Rows from a dataset
□ □ □ □ □

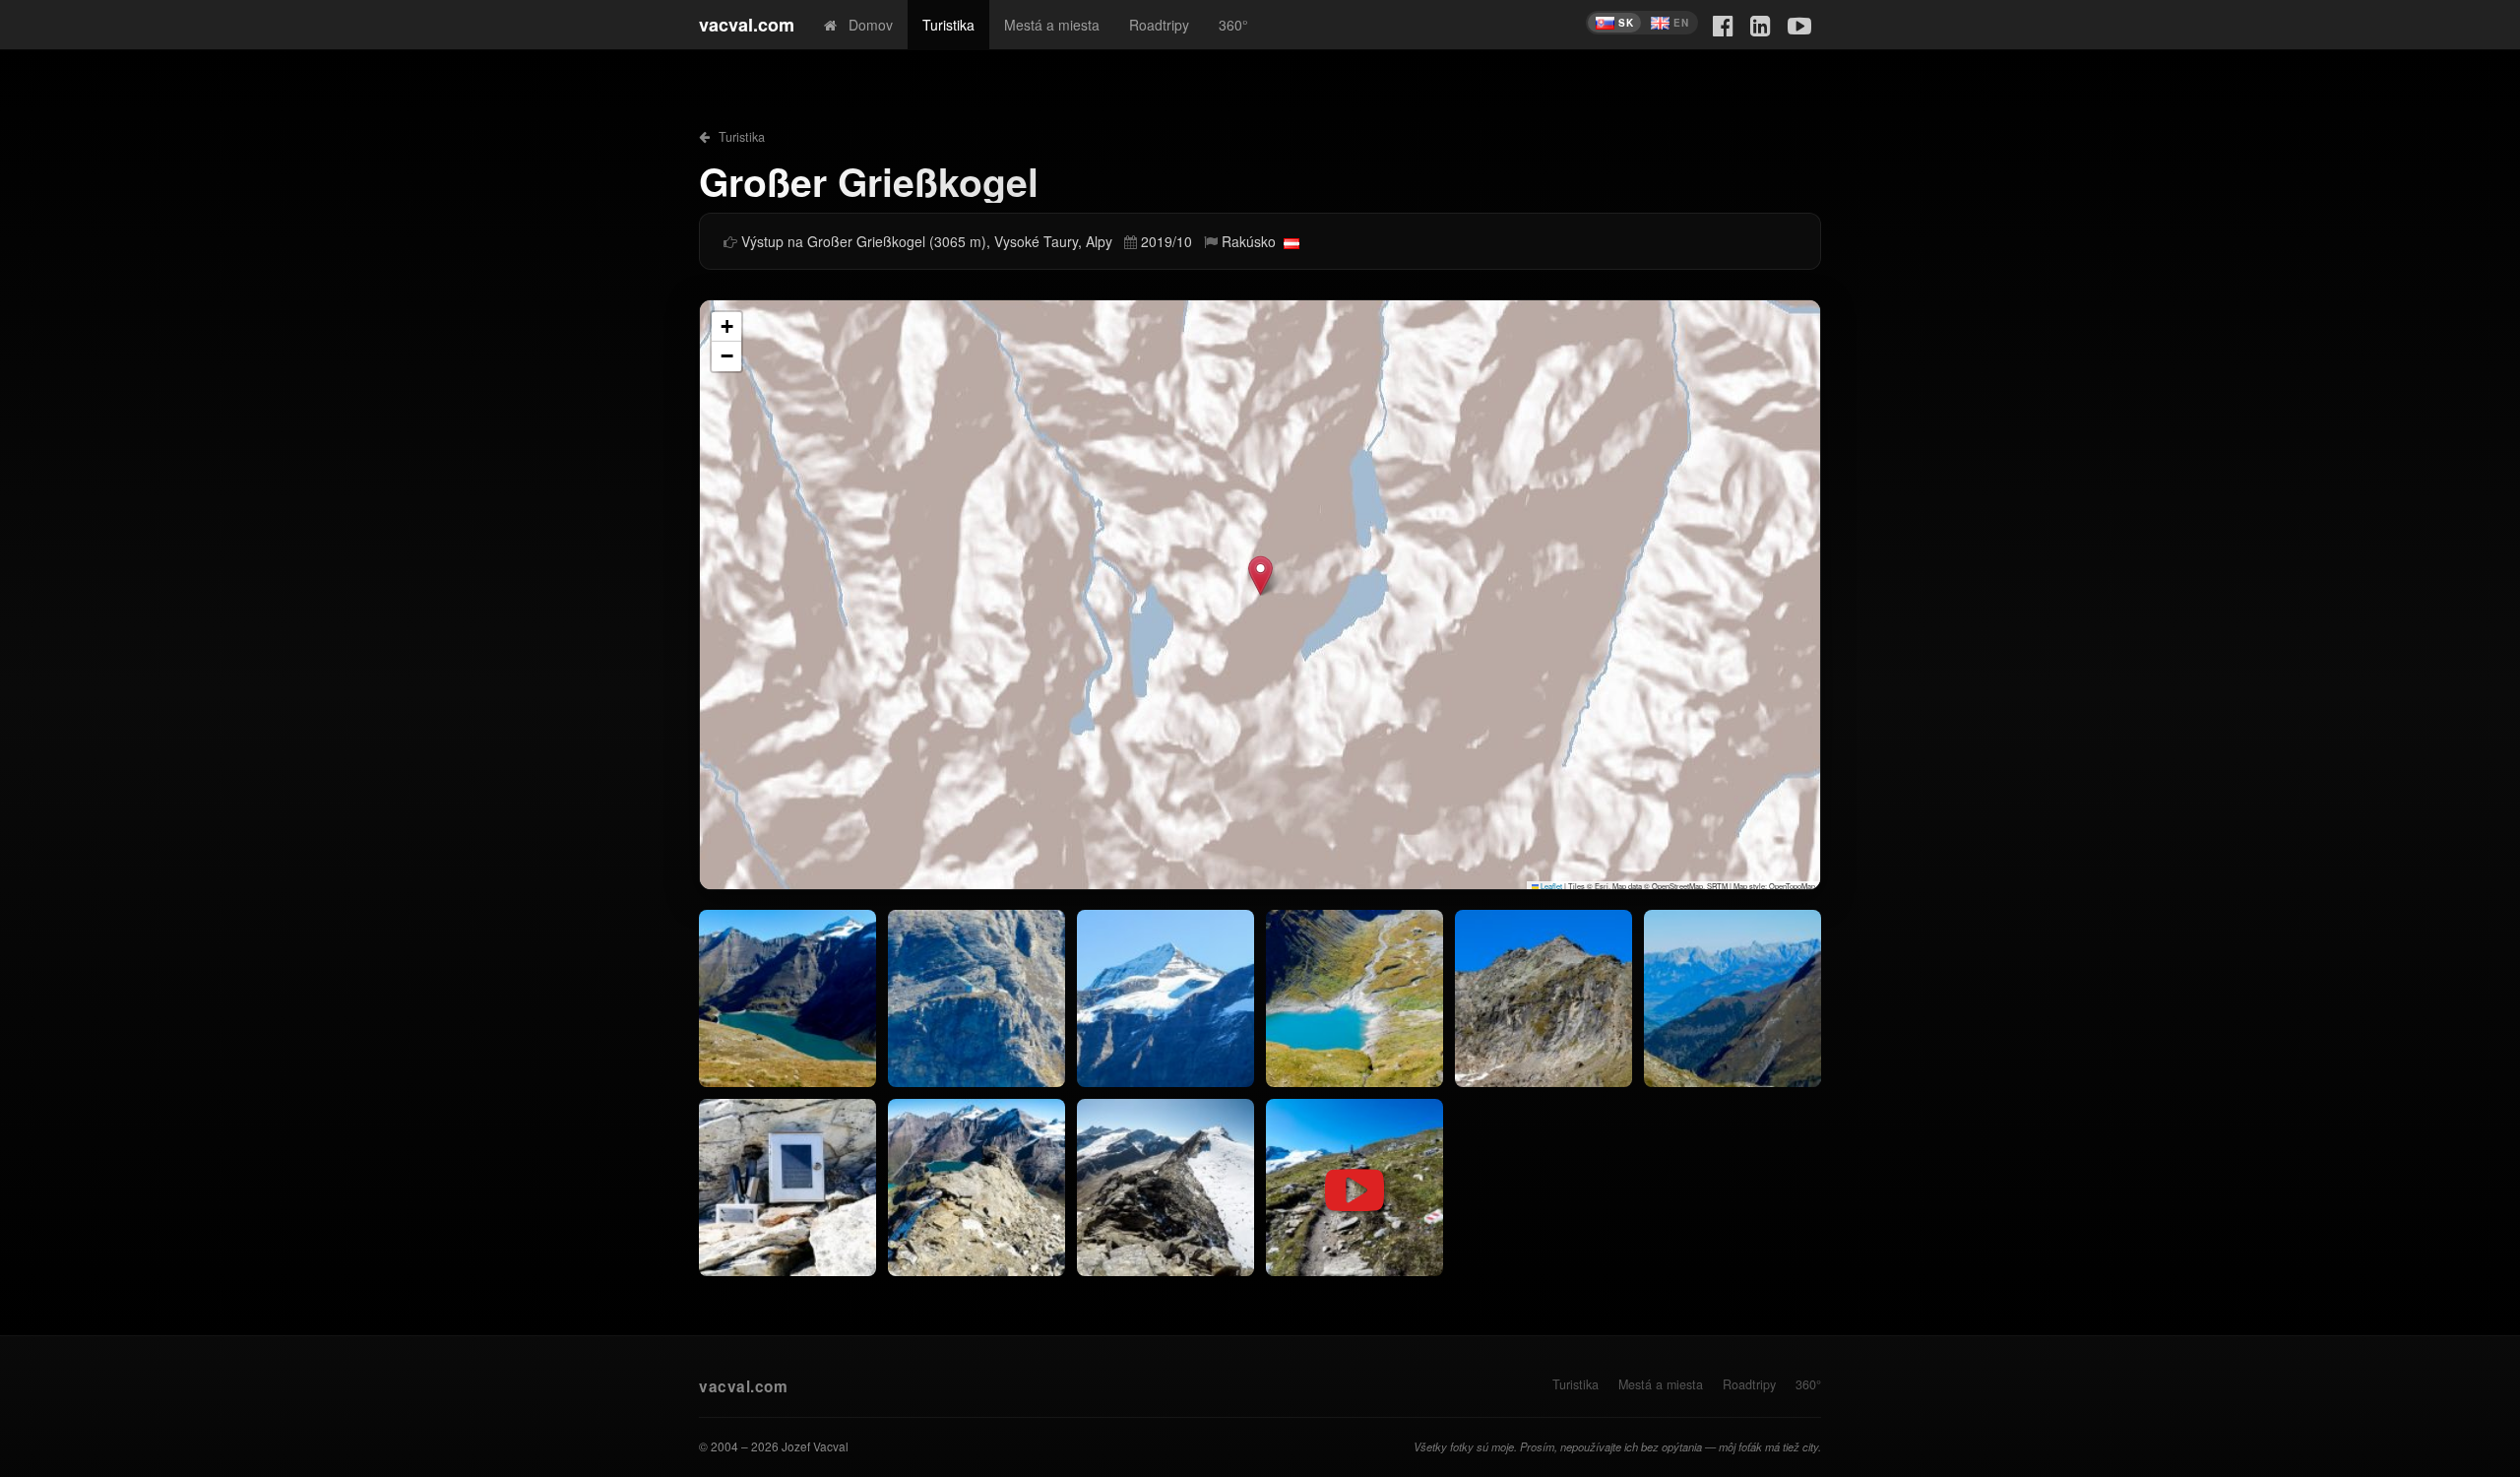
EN (1680, 23)
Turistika (948, 24)
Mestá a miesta (1052, 24)
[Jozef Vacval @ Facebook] (1723, 24)
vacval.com (746, 24)
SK (1625, 23)
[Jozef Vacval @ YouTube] (1799, 24)
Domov (865, 24)
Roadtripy (1159, 24)
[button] (1260, 575)
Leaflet (1550, 885)
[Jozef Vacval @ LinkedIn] (1760, 24)
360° (1233, 24)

□ □ □ □ □

(Your objective): Rewrite all the data above with "Jozef Vacval" replaced by "J. Vacval" wherever it occurs, changing nothing else, and leave out the picture.

(Output below):
EN (1680, 23)
Turistika (948, 24)
Mestá a miesta (1052, 24)
[J. Vacval @ Facebook] (1723, 24)
vacval.com (746, 24)
SK (1625, 23)
[J. Vacval @ YouTube] (1799, 24)
Domov (865, 24)
Roadtripy (1159, 24)
[button] (1260, 575)
Leaflet (1550, 885)
[J. Vacval @ LinkedIn] (1760, 24)
360° (1233, 24)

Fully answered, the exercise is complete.